■ Article ■

--------------------------------

# Vista/XP Live CD/USB Without Using Bart's PE



## New (Jul 1, 2008)

You might have read many tutorials, which guide you to make Vista/XP live CD using Barts PE software.Barts PE procedure is pretty time consuming as well as old. In this tutorial  I am going to show you the Vista/XP live CD and Vista/XP live USB stick without using the good old Barts PE freeware.Let's start the procedure.I have tried to keep the short as small as possible.
Tutorial With Screen Shots
(As I am using MO service unable to upload screen shots)​
Required Softwares and other things
1.Microsoft Windows XP/Vista CD/DVD
2.Two GB or more capacity pen drive
3.Net connection( No need to worry for speed connection.I am doing this on MO).It's matter of few MBs
4.CD/DVD to make live CD/DVD.
5.Man of the match..Sorry,,I mean,WinBuild software using which we are going to create live CD.

Download the WinBuilder Here(It's just 834KBs!!!)

--------------------------------

■ Parts of the exercise ■
a) Quote the live CD tutorial word for word, starting at "You might have" and ending at "small as possible.".
b) According to the live CD tutorial, why does the author build the live CD without Bart's PE?

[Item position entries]
--------------------------------

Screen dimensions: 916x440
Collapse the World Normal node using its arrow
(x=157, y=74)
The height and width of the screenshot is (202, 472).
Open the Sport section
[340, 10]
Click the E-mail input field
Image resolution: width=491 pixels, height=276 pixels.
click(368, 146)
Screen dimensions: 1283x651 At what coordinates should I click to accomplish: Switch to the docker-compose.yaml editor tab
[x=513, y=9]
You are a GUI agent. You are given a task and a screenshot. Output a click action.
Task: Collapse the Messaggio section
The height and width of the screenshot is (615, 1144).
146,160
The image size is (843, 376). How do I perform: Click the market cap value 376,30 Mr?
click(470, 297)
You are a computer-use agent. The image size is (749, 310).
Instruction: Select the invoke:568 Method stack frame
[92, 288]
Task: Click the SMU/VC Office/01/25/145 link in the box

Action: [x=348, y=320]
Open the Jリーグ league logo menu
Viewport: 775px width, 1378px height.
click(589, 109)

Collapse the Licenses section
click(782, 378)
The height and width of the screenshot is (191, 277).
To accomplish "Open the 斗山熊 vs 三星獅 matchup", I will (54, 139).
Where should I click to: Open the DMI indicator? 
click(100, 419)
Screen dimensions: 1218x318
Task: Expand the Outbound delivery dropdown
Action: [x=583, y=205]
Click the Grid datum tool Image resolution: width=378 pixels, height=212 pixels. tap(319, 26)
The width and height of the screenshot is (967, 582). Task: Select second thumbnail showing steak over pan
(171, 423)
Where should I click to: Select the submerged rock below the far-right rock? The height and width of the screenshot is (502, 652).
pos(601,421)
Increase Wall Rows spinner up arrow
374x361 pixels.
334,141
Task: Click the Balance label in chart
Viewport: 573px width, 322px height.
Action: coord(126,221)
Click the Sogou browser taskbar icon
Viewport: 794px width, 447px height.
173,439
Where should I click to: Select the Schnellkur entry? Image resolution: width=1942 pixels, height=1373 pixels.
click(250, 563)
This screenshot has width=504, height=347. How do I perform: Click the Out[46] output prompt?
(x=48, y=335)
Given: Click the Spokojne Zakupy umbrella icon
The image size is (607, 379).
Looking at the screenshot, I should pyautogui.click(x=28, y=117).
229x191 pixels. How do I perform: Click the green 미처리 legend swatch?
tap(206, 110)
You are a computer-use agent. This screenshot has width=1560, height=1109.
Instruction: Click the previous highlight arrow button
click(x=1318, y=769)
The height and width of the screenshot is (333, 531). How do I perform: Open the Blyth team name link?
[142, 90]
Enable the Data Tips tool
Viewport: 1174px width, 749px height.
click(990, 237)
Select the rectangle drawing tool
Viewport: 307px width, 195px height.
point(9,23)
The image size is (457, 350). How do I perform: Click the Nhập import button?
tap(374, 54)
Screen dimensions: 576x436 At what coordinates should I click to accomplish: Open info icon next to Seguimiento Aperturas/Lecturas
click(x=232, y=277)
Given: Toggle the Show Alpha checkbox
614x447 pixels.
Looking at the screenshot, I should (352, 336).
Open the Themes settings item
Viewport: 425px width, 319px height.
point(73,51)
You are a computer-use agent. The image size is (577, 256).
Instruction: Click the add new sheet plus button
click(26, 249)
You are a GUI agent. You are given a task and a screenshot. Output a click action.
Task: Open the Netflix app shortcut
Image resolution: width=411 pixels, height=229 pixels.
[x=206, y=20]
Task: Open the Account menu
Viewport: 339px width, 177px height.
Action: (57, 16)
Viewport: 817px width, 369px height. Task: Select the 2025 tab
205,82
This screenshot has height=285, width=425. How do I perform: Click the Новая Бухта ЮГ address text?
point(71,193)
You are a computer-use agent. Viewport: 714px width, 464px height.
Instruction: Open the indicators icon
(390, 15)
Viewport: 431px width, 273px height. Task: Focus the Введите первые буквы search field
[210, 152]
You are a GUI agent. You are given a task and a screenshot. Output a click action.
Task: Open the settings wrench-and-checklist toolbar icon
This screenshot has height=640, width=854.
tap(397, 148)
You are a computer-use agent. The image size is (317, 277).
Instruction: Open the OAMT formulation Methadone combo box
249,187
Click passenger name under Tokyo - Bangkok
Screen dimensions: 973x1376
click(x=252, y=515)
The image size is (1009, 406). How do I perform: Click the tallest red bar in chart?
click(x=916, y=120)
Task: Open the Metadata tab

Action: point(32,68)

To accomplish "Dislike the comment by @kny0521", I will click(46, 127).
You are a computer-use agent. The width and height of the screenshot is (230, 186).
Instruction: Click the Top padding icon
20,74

--------------------------------

■ Answers provided ■
a)
You might have read many tutorials, which guide you to make Vista/XP live CD using Barts PE software.Barts PE procedure is pretty time consuming as well as old. In this tutorial  I am going to show you the Vista/XP live CD and Vista/XP live USB stick without using the good old Barts PE freeware.Let's start the procedure.I have tried to keep the short as small as possible.

b) The author says the Bart's PE procedure is pretty time-consuming and also old. For that reason, the tutorial shows how to make a Vista/XP live CD or live USB stick with WinBuilder instead.